The problem is that you're presented with two envelopes with 2 real numbers inside. You randomly select one, then look, and try to guess if you got the larger number. It doesn't seem like you can do better than even, but you can!

Unfortunately everyone hates the answer. Which is that you make up a random number and pretend it is the other one. Your odds of being right are

50% + (probability of choosing between the numbers) / 2

Which can always be strictly bigger than 50%. (Though possibly by only a little amount.)

Special case. If those numbers and yours were all independently randomly chosen from the same distribution, you'll be right 2/3 of the time.




The two reals are selected via some distribution, and the only way you can do better than chance is if you have some knowledge of that distribution.
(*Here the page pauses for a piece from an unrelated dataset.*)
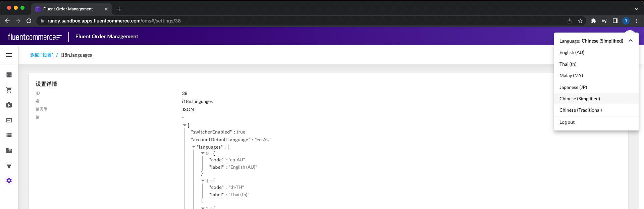Click Log out in user menu
Screen dimensions: 644x209
click(x=567, y=122)
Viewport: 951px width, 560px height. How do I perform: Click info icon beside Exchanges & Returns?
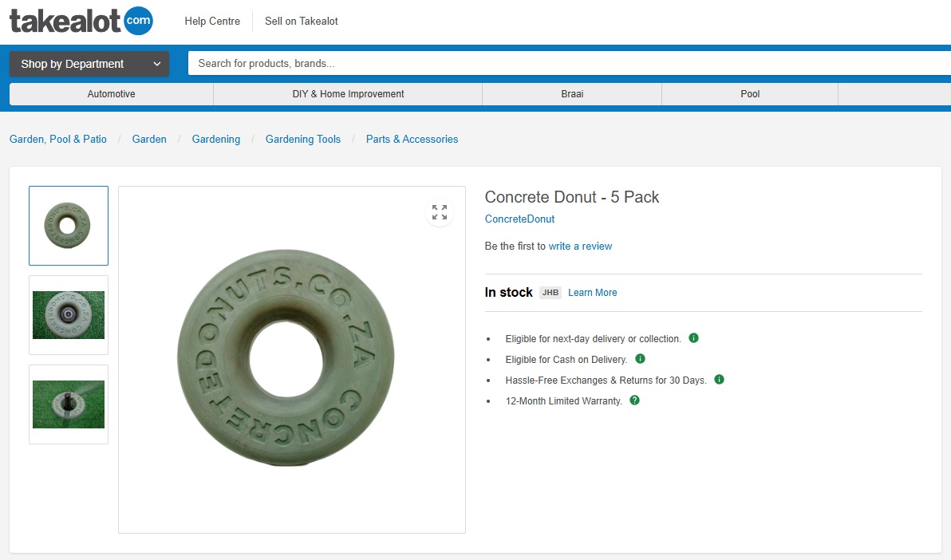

The question leaves that distribution completely hidden, and your answer smuggles it back in. That feels less like a counter-intuitive math/stats question and more like a badly worded gotcha.


This turns out not to be the case.

Let's play this game exactly once.

You choose two unequal real numbers. I don't know what they are, and I don't know the distribution from which you choose them. You write them down and put them in separate envelopes.

I'm allowed to choose one envelope and open it to see the number inside, and my job is then to say which envelope holds the larger number.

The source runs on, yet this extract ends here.